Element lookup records
══════════

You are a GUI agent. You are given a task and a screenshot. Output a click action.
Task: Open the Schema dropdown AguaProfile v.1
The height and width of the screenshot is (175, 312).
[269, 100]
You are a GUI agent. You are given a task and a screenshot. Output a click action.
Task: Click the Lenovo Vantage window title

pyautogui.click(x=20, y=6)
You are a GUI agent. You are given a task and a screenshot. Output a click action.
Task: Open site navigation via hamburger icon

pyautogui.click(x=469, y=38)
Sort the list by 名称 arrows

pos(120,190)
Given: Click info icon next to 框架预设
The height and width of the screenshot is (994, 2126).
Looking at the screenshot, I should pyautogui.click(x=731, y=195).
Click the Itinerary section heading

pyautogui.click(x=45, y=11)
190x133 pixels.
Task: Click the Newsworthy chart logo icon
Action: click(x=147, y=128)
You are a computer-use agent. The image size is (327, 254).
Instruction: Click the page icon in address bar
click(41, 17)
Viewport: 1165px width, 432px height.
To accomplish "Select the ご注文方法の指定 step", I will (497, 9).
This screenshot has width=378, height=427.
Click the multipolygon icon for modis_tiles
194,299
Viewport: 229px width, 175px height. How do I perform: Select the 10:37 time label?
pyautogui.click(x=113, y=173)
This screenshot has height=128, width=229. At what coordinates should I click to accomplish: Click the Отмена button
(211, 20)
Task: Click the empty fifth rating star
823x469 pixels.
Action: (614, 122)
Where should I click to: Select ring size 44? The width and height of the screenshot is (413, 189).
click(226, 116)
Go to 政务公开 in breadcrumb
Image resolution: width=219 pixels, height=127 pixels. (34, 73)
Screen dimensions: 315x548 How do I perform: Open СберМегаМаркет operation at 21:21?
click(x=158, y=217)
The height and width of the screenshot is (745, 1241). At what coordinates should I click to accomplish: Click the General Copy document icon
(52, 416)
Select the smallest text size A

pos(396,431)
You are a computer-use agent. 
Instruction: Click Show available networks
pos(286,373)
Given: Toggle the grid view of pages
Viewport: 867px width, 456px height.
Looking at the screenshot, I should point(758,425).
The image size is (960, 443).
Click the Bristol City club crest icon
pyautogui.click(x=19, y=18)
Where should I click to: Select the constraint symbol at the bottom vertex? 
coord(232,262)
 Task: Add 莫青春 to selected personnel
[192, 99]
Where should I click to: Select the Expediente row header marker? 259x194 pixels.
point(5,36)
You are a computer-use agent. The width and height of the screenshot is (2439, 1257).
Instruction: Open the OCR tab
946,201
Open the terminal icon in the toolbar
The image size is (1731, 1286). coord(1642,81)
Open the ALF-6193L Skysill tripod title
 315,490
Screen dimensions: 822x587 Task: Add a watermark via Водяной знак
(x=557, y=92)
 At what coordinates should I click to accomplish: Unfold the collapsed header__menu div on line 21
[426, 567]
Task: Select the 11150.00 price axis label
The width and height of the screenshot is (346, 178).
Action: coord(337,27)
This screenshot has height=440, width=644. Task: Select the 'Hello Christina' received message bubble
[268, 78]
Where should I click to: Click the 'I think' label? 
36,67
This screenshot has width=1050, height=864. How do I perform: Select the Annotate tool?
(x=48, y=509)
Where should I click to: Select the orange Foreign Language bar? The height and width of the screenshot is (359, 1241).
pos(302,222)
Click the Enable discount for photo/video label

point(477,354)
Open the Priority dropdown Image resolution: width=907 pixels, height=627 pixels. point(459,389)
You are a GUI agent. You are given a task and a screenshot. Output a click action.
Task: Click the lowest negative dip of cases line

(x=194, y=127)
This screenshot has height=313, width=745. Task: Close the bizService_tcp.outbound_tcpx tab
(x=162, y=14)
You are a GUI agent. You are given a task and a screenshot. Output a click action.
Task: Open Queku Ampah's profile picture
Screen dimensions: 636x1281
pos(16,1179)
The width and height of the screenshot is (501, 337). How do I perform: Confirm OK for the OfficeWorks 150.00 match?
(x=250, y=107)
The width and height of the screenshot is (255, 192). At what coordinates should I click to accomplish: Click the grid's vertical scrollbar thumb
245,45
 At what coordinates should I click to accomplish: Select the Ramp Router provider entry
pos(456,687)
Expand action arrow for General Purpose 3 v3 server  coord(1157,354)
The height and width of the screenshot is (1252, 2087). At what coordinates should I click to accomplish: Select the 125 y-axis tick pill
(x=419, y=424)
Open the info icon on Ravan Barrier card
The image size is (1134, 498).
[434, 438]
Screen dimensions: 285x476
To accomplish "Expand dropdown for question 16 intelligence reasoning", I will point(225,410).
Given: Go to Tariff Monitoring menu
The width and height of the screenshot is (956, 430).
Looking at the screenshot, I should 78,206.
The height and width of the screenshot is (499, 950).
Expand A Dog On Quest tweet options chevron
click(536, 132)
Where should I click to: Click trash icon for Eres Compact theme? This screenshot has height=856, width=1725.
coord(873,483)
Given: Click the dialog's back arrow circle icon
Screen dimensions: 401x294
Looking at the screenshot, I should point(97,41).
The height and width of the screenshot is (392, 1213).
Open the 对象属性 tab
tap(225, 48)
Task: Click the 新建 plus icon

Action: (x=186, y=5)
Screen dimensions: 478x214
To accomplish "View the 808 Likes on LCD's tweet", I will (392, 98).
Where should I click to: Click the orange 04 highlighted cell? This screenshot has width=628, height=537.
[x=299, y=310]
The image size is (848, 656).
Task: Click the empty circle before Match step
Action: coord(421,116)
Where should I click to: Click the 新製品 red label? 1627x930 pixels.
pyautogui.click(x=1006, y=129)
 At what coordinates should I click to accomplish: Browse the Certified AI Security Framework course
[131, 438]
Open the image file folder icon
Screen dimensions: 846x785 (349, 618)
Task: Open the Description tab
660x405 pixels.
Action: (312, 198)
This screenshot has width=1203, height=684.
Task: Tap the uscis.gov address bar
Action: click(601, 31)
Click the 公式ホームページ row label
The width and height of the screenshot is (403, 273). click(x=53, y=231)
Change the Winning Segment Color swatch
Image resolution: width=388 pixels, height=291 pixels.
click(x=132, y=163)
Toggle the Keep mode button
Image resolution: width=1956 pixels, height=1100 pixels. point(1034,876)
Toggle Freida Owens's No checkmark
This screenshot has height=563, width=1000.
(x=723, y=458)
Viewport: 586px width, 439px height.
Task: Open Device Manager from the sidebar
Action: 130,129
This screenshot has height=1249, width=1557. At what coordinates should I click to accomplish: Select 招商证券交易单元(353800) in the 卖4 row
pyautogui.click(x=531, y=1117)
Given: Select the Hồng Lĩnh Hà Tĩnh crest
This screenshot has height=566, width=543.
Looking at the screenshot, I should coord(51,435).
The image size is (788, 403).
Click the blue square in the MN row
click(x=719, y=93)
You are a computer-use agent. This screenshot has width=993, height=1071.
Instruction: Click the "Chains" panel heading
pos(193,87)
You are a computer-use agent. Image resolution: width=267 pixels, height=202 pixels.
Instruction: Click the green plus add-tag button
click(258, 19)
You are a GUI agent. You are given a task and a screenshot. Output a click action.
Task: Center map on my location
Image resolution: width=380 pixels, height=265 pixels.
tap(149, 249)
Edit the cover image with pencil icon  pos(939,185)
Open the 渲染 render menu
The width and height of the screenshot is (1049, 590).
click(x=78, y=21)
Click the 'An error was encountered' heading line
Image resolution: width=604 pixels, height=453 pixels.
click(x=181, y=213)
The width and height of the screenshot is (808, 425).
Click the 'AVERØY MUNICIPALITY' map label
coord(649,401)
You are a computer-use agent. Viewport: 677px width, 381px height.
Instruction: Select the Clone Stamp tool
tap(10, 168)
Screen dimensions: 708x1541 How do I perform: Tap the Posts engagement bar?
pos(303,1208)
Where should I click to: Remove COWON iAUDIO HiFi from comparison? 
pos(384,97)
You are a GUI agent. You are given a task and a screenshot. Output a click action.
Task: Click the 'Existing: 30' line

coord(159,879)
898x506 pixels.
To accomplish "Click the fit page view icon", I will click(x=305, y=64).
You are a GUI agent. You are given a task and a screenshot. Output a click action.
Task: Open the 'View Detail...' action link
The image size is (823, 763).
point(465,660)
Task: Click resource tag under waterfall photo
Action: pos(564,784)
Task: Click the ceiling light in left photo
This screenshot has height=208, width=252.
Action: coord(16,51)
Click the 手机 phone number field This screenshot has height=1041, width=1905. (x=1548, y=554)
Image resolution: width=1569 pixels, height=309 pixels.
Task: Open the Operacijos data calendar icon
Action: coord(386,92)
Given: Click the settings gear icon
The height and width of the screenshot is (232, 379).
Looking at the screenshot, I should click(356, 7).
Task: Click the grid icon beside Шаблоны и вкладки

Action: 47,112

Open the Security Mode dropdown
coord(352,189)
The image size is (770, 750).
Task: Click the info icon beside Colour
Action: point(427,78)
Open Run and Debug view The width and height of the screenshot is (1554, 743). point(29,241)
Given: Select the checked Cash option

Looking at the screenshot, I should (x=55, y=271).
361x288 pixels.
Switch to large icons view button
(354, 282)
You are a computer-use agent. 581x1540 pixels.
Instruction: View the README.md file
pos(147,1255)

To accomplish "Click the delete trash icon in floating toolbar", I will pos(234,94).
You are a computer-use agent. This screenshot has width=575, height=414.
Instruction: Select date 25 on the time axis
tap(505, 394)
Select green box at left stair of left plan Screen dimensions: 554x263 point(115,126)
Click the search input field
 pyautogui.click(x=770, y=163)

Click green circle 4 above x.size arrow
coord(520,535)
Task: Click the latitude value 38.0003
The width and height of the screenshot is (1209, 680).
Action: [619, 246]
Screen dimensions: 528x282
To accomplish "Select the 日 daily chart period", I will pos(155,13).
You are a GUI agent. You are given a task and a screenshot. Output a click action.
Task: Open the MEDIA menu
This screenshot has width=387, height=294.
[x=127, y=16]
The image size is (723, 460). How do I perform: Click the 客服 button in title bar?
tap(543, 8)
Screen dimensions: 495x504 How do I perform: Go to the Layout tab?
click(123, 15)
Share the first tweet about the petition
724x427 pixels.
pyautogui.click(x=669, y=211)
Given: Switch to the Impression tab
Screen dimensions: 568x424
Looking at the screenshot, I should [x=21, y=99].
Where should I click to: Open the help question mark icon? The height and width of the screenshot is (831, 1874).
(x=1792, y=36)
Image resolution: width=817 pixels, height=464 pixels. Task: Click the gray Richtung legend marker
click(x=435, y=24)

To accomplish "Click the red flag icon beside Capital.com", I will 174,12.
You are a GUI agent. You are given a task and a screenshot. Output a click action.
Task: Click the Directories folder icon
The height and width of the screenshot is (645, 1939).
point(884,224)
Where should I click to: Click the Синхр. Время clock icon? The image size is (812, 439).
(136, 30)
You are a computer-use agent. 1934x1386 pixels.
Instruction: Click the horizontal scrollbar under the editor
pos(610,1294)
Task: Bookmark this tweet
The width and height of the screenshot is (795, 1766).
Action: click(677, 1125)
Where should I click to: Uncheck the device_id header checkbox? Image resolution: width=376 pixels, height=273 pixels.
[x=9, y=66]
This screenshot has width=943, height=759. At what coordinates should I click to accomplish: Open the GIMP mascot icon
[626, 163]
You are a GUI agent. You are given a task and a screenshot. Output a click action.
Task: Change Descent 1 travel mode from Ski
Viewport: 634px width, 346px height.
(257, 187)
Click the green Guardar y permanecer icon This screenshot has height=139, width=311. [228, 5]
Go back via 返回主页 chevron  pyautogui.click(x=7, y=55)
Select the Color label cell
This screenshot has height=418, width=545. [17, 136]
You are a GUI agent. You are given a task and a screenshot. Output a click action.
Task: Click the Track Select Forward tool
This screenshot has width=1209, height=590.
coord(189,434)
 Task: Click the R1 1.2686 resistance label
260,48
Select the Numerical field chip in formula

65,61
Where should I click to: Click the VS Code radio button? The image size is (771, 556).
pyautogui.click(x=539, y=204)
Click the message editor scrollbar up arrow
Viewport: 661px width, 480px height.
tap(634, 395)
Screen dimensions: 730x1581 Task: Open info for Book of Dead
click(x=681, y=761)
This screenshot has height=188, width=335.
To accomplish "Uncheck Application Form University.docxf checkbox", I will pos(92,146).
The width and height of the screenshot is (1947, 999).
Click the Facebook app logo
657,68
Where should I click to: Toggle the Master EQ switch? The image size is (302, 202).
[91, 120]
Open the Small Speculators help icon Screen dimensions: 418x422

══════════

- YOUR INSTRUCTIONS: Put the lines of the records above, from the line with "Toggle the Keep mode button" up to and including the line with "click(258, 19)", into a Markdown table with the columns No. and Text, numbering each row and leaving out any blank lines.

- WRITTEN RESPONSE:
| No. | Text |
|---|---|
| 1 | Toggle the Keep mode button |
| 2 | Image resolution: width=1956 pixels, height=1100 pixels. point(1034,876) |
| 3 | Toggle Freida Owens's No checkmark |
| 4 | This screenshot has height=563, width=1000. |
| 5 | (x=723, y=458) |
| 6 | Viewport: 586px width, 439px height. |
| 7 | Task: Open Device Manager from the sidebar |
| 8 | Action: 130,129 |
| 9 | This screenshot has height=1249, width=1557. At what coordinates should I click to accomplish: Select 招商证券交易单元(353800) in the 卖4 row |
| 10 | pyautogui.click(x=531, y=1117) |
| 11 | Given: Select the Hồng Lĩnh Hà Tĩnh crest |
| 12 | This screenshot has height=566, width=543. |
| 13 | Looking at the screenshot, I should coord(51,435). |
| 14 | The image size is (788, 403). |
| 15 | Click the blue square in the MN row |
| 16 | click(x=719, y=93) |
| 17 | You are a computer-use agent. This screenshot has width=993, height=1071. |
| 18 | Instruction: Click the "Chains" panel heading |
| 19 | pos(193,87) |
| 20 | You are a computer-use agent. Image resolution: width=267 pixels, height=202 pixels. |
| 21 | Instruction: Click the green plus add-tag button |
| 22 | click(258, 19) |